Pressure is mounting on King Abdullah of Jordan, a key US ally, to respond to similar popular demands that have turned the Middle East upside down over the past year-and-a-half.
Promised political and economic reforms appear to be stalling. Last week, King Abdullah appointed his fourth prime minister since the Arab Spring started here 17 months ago.
Protests erupted in the impoverished countryside south of the capital, Amman, last year before the uprisings which overthrew the presidents of Tunisia and Egypt.
While demonstrations have been generally smaller and more peaceful than elsewhere in the region, Jordanians have been pressing for greater political say - specifically the popular election of prime ministers - and demanding government corruption and unemployment be tackled.
The official unemployment rate stands at 11.4%, while unofficial estimates put it at 22%.
The rhetoric has also developed in restive areas, like Tafileh in the south, from calls for reform to calls for regime change.
Although the country has so far managed to weather the political turbulence of the Arab Spring that has seen other countries' presidents ousted, time is now a premium for the king, who has shown a penchant for deflecting criticism about policies by firing prime ministers.
On 26 April, Prime Minister Awn al-Khasawneh, a former deputy chief of the International Court of Justice at The Hague, surprised many by resigning.
Mr Khasawneh, who had only been in the job six months, was accused of not acting fast enough to bring about laws needed to hold parliamentary elections later this year.
The king quickly appointed Fayez al-Tarawneh, a former prime minister and royal court chief, to form a new government and deliver the reform agenda.
Interestingly, the conservative Tarawneh has called for "daring" steps to achieve the goal.
"Everyone was hopeful when Khasawneh was appointed given his respected background, but he did not show leadership in proceeding with the reform process," says Musa Shteiwi, who heads the University of Jordan's Strategic Studies Centre.
"The king issued the call for reform and said the path must start with elections, but how could that happen when discussion over the draft elections law was dragging?"
'Will of the people'
The opposition, including the Muslim Brotherhood's political party, the Islamic Action Front, criticised the law for failing to ensure that the next parliament would be truly representative of the country's diverse population.
The IAF boycotted the last legislative elections in 2010, saying it was marginalised at the expense of Bedouin supporters of the king.
But IAF spokesman Jamil Abu Bakr put the blame on the royal court and the powerful intelligence services for slowing reforms.
"The security services should refrain from interfering in politics," he said.
"People are now convinced that neither sacking a prime minister nor forming a government solves the problem," he added. "The only solution is to see a parliament elected by the will of the people and for a prime minister and government to emerge from that."
A recent report by the International Crisis Group claims that Jordan's security services have been successful in dividing dissidents by playing on historical divisions between Bedouin and Palestinians.
Activists are also paying the price with detentions for expressing public criticism of the monarch for failure to meet demands.
Analyst Labib Kamhawi believes King Abdullah is trying to "buy time".
"Most of the reforms require accountability, democracy, and the ability of people to exercise their right to put in a parliamentary government, not a government chosen by the king.
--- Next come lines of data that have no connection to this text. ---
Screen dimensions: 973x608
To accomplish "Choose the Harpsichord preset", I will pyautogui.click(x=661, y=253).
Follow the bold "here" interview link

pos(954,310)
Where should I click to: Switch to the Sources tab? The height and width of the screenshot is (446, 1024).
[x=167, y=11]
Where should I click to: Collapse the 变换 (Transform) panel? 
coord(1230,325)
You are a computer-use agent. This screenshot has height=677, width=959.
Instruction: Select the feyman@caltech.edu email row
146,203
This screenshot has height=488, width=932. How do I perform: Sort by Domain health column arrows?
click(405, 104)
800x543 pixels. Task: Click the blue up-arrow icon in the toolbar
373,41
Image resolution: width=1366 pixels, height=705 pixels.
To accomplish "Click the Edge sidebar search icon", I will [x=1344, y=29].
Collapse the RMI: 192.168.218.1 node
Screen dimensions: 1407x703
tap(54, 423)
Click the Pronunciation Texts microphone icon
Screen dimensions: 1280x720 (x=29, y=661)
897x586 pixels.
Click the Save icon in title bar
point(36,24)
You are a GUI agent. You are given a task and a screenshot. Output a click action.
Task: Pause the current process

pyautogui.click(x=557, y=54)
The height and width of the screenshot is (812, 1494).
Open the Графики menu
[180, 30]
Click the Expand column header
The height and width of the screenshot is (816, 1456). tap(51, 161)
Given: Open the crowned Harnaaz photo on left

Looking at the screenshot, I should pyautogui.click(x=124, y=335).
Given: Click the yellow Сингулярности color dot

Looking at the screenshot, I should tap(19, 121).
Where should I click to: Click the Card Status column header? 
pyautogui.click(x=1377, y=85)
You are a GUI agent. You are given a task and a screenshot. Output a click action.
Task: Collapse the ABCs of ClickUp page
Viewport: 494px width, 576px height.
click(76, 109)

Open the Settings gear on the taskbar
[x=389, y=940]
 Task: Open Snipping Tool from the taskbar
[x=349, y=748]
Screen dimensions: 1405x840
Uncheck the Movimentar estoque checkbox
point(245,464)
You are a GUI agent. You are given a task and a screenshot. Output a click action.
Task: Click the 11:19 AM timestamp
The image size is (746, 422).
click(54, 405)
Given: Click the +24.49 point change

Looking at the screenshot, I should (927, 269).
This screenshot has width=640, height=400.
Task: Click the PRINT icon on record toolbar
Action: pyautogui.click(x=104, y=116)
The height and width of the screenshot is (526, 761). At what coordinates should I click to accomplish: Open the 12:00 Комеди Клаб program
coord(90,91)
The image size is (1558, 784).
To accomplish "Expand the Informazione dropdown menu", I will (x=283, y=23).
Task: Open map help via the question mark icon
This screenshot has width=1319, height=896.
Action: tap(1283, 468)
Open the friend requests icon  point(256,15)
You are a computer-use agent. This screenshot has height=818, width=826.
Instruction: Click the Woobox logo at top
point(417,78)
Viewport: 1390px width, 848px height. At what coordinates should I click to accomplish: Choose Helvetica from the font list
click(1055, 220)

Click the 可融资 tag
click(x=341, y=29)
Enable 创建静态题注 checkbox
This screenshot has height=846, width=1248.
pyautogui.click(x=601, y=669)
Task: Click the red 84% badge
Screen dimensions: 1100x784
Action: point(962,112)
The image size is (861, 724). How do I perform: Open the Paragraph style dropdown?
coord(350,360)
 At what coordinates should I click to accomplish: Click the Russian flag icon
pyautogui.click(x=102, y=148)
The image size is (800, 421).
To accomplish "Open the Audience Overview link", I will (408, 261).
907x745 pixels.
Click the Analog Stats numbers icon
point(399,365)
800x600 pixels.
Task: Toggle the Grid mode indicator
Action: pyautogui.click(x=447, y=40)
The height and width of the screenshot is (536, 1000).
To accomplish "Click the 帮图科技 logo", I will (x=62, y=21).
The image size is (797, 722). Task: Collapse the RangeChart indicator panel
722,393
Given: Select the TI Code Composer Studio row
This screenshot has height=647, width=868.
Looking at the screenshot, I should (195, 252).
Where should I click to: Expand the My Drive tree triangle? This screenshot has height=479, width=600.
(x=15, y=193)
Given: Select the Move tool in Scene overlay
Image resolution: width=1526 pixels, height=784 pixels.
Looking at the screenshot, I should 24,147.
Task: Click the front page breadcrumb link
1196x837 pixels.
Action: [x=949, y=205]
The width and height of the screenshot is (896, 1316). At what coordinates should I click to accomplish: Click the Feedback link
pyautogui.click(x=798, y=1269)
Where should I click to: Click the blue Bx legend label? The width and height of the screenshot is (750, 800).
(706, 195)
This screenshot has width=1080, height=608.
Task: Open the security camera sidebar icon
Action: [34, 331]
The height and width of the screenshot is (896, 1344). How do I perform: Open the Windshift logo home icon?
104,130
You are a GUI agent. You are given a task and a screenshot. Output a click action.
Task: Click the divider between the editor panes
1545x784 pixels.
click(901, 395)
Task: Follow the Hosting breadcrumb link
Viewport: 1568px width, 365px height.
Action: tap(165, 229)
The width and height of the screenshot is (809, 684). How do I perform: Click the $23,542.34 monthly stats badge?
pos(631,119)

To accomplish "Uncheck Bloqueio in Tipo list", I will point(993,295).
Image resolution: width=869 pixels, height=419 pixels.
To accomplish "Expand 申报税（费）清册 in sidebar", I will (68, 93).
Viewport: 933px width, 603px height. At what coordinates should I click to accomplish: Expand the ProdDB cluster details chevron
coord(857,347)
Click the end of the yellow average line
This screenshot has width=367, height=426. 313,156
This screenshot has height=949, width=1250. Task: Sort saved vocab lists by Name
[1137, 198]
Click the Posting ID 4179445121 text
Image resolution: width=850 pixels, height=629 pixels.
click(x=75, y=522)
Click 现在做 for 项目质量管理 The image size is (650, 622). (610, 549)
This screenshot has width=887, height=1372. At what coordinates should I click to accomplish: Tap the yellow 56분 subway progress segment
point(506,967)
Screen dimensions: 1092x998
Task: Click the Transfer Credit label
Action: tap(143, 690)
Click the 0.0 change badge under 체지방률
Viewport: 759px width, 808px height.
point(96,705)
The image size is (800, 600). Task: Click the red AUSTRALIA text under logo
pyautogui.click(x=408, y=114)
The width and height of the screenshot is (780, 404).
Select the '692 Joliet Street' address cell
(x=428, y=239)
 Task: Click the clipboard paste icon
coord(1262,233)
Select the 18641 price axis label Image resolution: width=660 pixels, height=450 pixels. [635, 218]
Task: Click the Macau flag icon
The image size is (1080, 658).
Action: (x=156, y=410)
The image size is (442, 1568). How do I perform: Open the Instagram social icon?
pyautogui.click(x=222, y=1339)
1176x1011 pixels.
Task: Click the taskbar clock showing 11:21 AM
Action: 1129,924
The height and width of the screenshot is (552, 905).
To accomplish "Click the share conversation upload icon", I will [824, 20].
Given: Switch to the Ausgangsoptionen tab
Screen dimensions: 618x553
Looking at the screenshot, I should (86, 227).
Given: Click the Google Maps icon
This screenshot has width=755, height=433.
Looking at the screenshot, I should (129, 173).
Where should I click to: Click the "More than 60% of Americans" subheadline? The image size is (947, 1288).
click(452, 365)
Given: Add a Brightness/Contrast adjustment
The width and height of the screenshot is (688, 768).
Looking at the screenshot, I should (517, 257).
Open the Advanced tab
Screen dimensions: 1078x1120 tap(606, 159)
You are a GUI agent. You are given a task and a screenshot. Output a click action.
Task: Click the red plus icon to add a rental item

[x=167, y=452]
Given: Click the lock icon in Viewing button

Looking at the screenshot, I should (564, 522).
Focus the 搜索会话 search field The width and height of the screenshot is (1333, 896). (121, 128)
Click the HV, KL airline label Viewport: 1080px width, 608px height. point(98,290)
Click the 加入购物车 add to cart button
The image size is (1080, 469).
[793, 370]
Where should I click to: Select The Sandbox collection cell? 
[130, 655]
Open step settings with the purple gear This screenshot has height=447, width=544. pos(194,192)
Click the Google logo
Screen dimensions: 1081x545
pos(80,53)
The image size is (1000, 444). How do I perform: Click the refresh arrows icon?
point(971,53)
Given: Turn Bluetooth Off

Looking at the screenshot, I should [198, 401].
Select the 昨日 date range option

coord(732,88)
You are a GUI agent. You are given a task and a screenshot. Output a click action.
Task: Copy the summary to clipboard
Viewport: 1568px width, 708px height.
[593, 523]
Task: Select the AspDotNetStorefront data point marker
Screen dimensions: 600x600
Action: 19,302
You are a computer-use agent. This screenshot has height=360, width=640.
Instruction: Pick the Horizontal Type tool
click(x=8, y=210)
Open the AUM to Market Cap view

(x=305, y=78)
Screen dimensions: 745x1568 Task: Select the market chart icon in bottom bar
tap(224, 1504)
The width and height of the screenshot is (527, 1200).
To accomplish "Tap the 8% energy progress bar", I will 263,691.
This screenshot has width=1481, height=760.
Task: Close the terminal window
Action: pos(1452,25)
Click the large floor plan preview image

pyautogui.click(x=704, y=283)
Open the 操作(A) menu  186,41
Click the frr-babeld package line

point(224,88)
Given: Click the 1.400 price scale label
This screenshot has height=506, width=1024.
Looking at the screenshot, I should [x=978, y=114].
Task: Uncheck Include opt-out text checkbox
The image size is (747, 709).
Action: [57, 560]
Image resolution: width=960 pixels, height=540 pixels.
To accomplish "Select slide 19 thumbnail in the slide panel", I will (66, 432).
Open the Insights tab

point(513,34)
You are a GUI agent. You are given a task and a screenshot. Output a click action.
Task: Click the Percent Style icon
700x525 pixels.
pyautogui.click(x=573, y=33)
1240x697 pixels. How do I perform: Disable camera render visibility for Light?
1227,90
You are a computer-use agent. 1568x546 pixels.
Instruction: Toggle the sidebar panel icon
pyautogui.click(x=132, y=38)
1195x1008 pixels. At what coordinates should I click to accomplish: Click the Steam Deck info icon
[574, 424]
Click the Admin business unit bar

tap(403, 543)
But he is not in the mood to give real concessions on these issues," Mr Kamhawi says.
Last June, the king said it could take several years for Jordan's 33 political parties to form right-wing, left-wing and centrist coalitions before the popular election of a prime minister could take place.
Still, Mr Kamhawi questions how the king can state that he is the initiator and guarantor of reform in Jordan, as he recently told the European Parliament, because change could ultimately undermine his own position.
"The reform is against him. People are revolting and asking for reform because he trespassed on the constitution," Mr Kamhawi asserts. "The division of power between the branches of government does not exist because everything is run by the king."
He also says that the monarch has ordered parliament to start closing all the corruption cases it has been examining. In the process, several former government officials have been cleared of corruption charges. Once parliament closes a file, it cannot be reopened.
Mr Shteiwi believes the majority of Jordanians are more concerned about stability, given the results so far of the Arab Spring revolts.
"Most are for more reform, but the readiness to take a radical step for the system to change is slim," he says.
"But if we reach a point in the summer, where the Tarawneh government cannot get something that works, there will be a serious problem."
Mr Kamhawi concurs: "The king seems to be giving people one choice - either status quo with stability or reform with instability. I believe this is a very dangerous game.
"At the end of the day, people might be willing to take that risk, if they can't tolerate the conditions under which they are living. I believe it will be a 'hot' summer in Jordan, if that's the case."